Until the swift and surgically precise excision of Arlene Foster, Northern Ireland’s Democratic Unionist Party had never before removed a party leader. Over much of its half-century existence, it was led by Ian Paisley, a man who could frighten the dogs when he was out canvassing, and who took the DUP from militant “No Surrender” protests into government, in partnership with ex-IRA man Martin McGuinness. Only someone with Mr Paisley’s presence – he once heckled the Pope in the European parliament with the cry “Antichrist!” – could carry that off.

When he retired, the mantle passed smoothly to his disciple, Peter Robinson, and in due course the coronet went equally peaceably to Ms Foster. As someone whose father, a policeman, was seriously injured by terrorists and who was herself bombed by the IRA on her school bus, where Catholics and Protestants sat separately, she had impeccable unionist credentials.

No longer, it would seem. A combination of factors forced her out, and they may be expected to frame the policies and attitudes of her successor. She was judged to have failed to stop or overturn the Northern Ireland protocol that led to an “economic United Ireland” in the view of her critics; she was taking too soft a line on issues such as equal LGBT+ marriage and other social issues; she was too accommodating towards Sinn Fein demands about use of the Irish language; and generally a bit too inclusive for the tastes of some.

The result of her triangulations – an inevitable consequence of power sharing – was a loss of support among working-class, socially conservative loyalists who have turned to the Traditional Ulster Group, and of moderates defecting to the cross-religion Alliance Party.
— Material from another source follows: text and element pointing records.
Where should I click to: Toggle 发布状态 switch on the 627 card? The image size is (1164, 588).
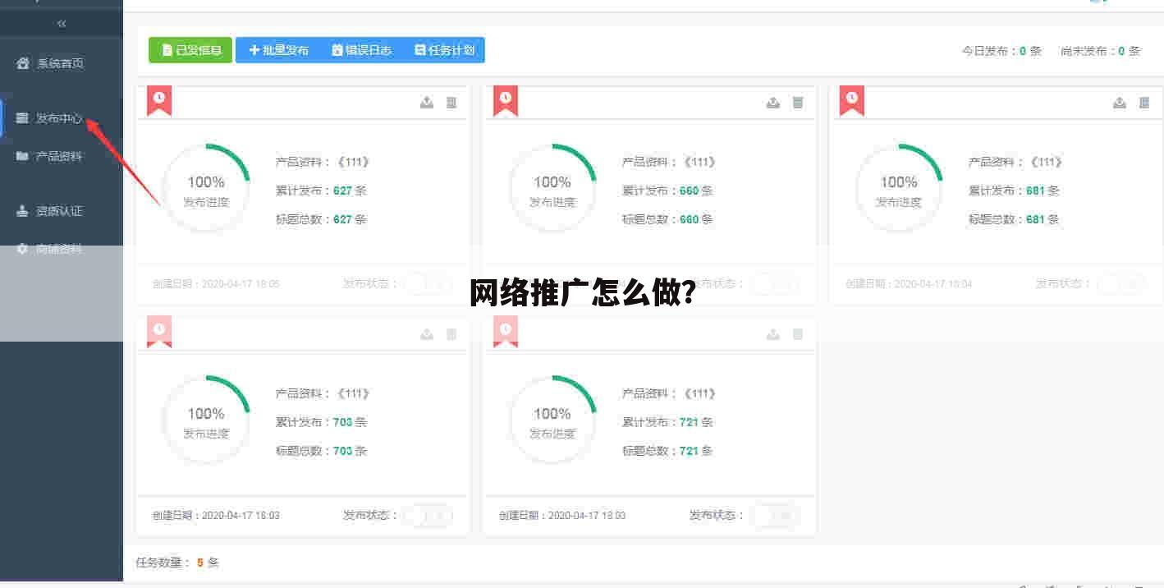tap(426, 283)
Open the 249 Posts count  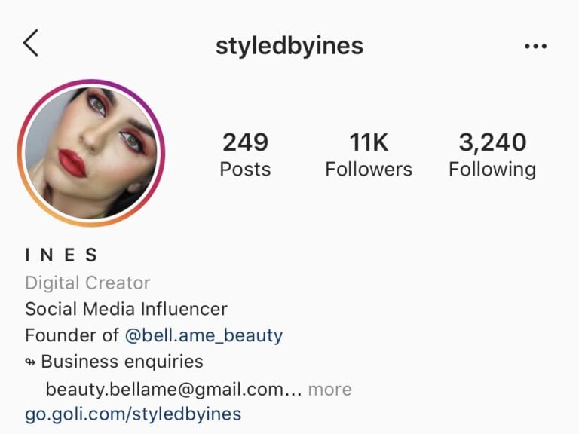tap(245, 154)
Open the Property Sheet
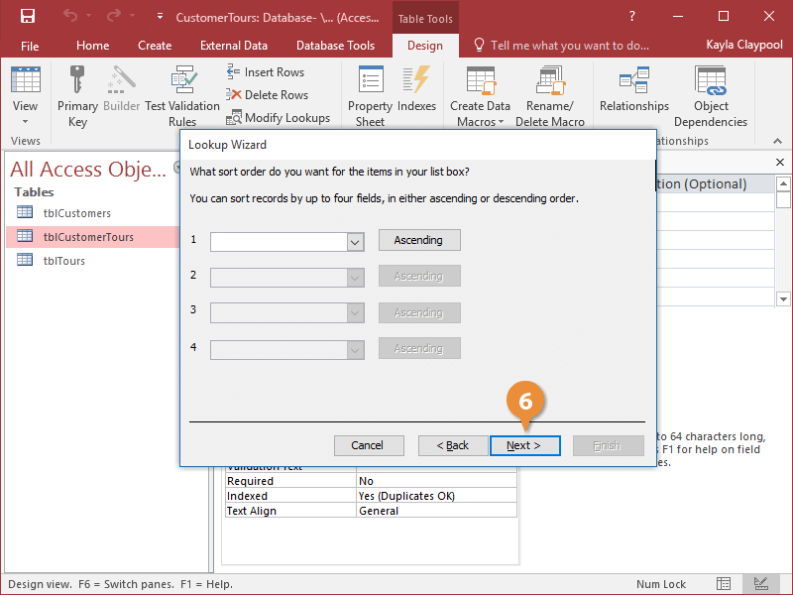The image size is (793, 595). pos(370,96)
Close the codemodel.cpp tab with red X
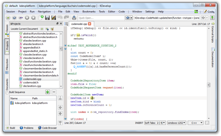 [89, 24]
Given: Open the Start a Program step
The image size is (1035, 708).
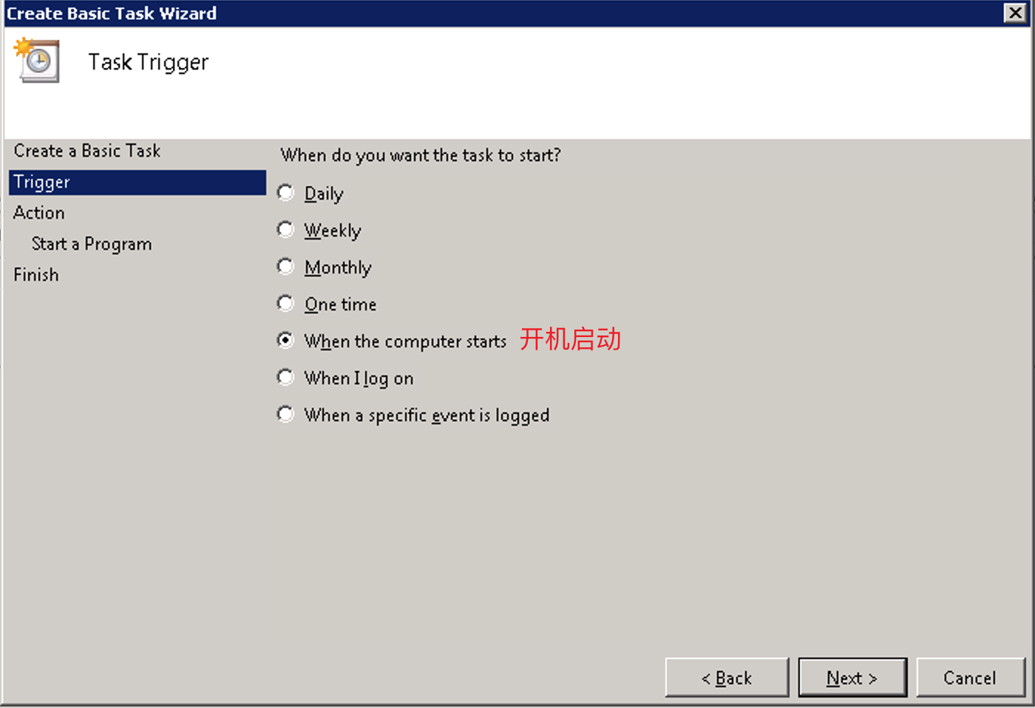Looking at the screenshot, I should [x=92, y=244].
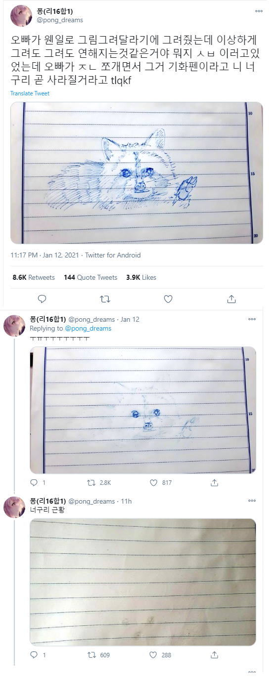Image resolution: width=279 pixels, height=683 pixels.
Task: Share the main tweet via share icon
Action: (231, 299)
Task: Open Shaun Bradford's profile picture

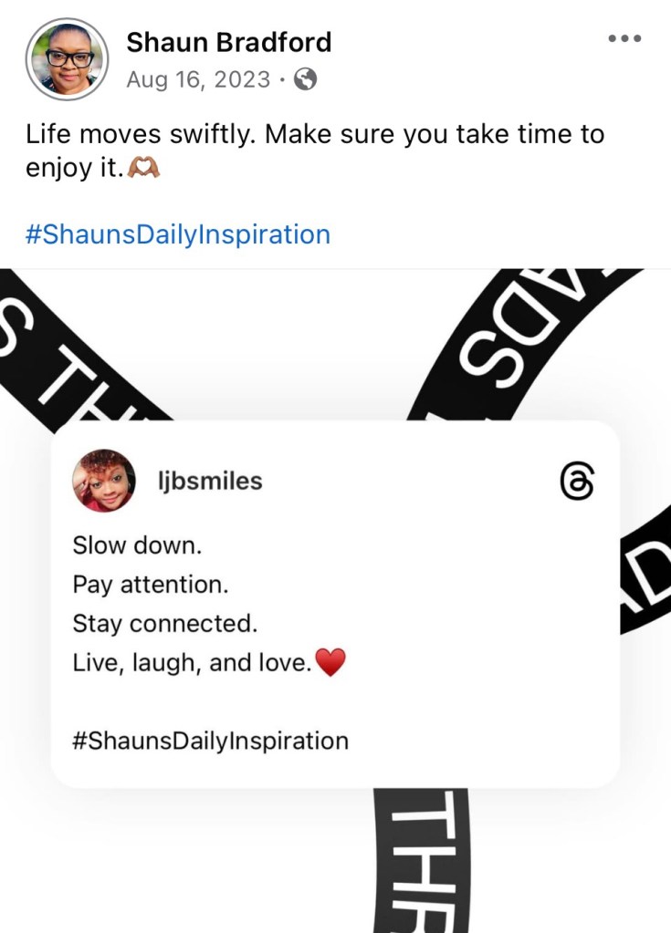Action: (x=67, y=59)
At around 19 per cent in the opinion polls, Ms Foster and her unionists were on track to finish third in the next assembly elections in May 2022. The prospect of humiliation, and the continuing iniquities of the protocol (albeit presently suspended), made her position untenable.

It is not so very long ago that Northern Ireland was virtually a one-party statelet dominated by Protestantism, unionism, the Orange Order and a paramilitary police force. Maybe some in the DUP are nostalgic for those strutting bowler-hatted days.
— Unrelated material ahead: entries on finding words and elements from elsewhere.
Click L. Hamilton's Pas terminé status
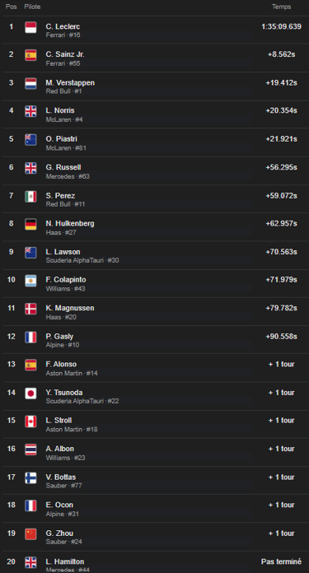309x573 pixels. coord(281,561)
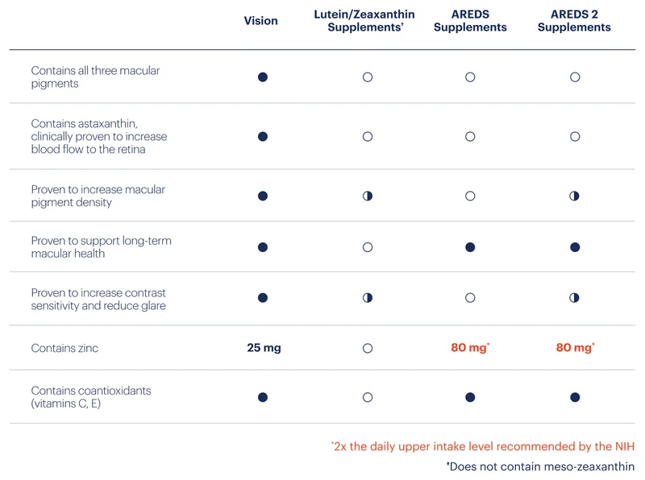
Task: Click the NIH daily upper intake footnote
Action: (483, 447)
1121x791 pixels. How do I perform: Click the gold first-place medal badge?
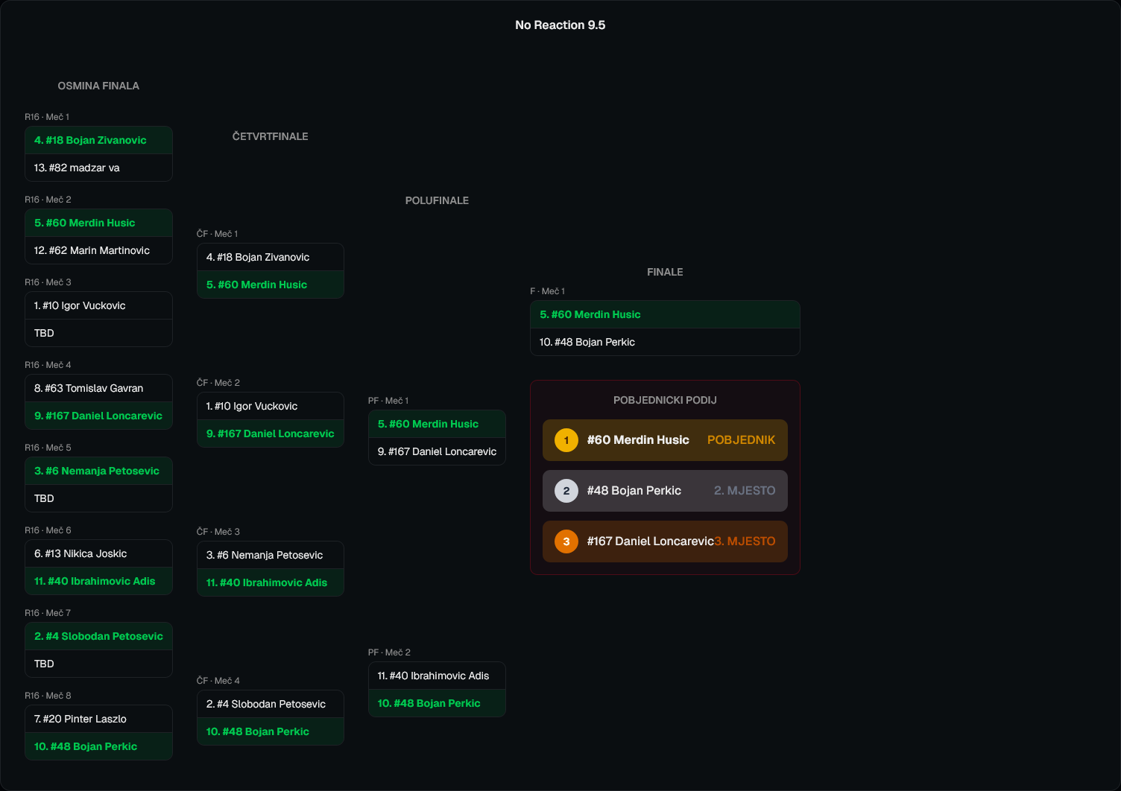[566, 440]
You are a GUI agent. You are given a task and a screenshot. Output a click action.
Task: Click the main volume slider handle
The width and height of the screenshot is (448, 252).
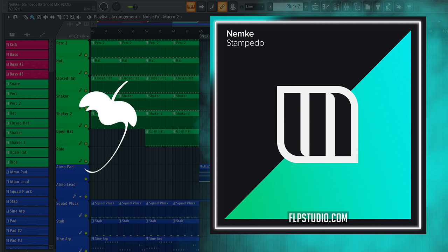pos(135,7)
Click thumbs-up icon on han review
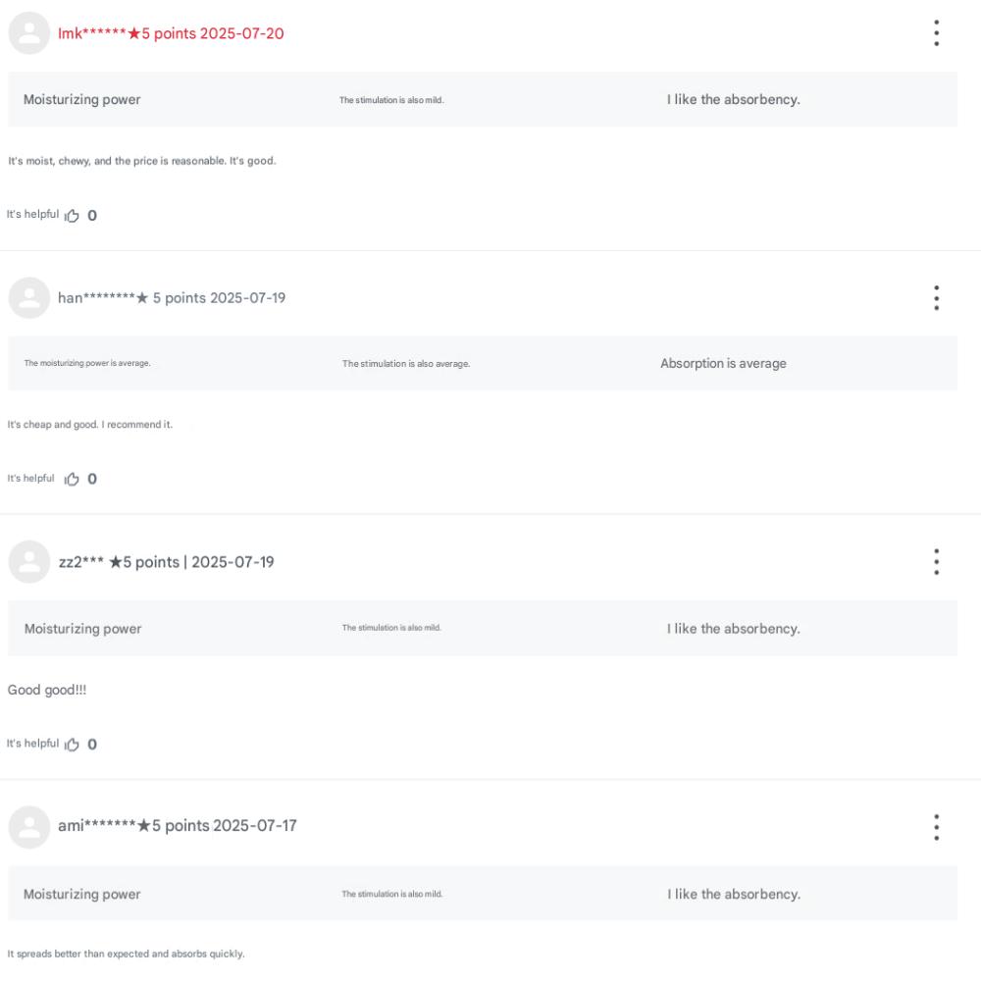The height and width of the screenshot is (981, 981). (x=74, y=479)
If a successor such as the favourite, Edwin Poots, ends up chasing the loyalist core vote, then he (there are no female runners) will start to run serious risks with the peace process and the stability of the Good Friday Agreement. As minister of agriculture in the Northern Ireland executive, Mr Poots has already pointedly cancelled a routine meeting with his counterpart from Dublin. Presumably this was a gesture of defiance at Ireland and the EU’s continued insistence that the protocol be implemented according to the treaty obligations agreed to by the government in London (though not the one in Belfast).
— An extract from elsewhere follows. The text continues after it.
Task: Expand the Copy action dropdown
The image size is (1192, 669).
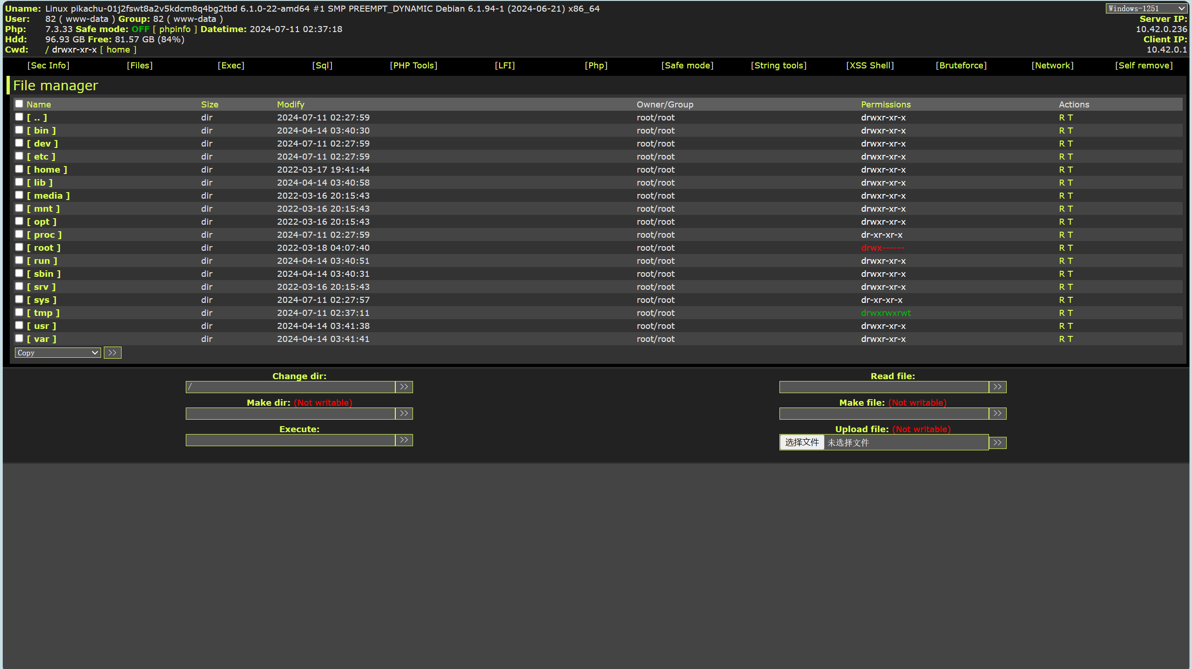Action: [57, 353]
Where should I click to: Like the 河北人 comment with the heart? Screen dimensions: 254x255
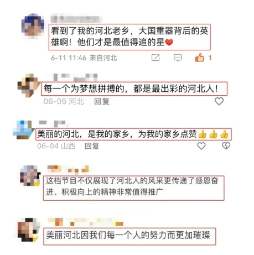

If the other DUP ministers also boycott the “North-South” arrangements in the Good Friday Agreement then the outlook for it, and for the power-sharing executive, is bleak. Since the agreement was signed in 1998 the executive has spent lengthy periods in abeyance, and the lesson of recent history is that it doesn’t take much to collapse the executive but demands a Herculean effort to stand it up again. Sinn Fein has already made its displeasure with Mr Poots clear.

Such, then, is the unfortunate logic of Brexit. The border between the UK and the EU has to be put somewhere. If the DUP find it unacceptable for it to be between Great Britain and Northern Ireland, as now, do they propose shifting it to the island of Ireland? Ms Foster’s answer to that was no, and she seemed always to think, rather like Boris Johnson, that the whole question could just be washed away by ignoring the protocol.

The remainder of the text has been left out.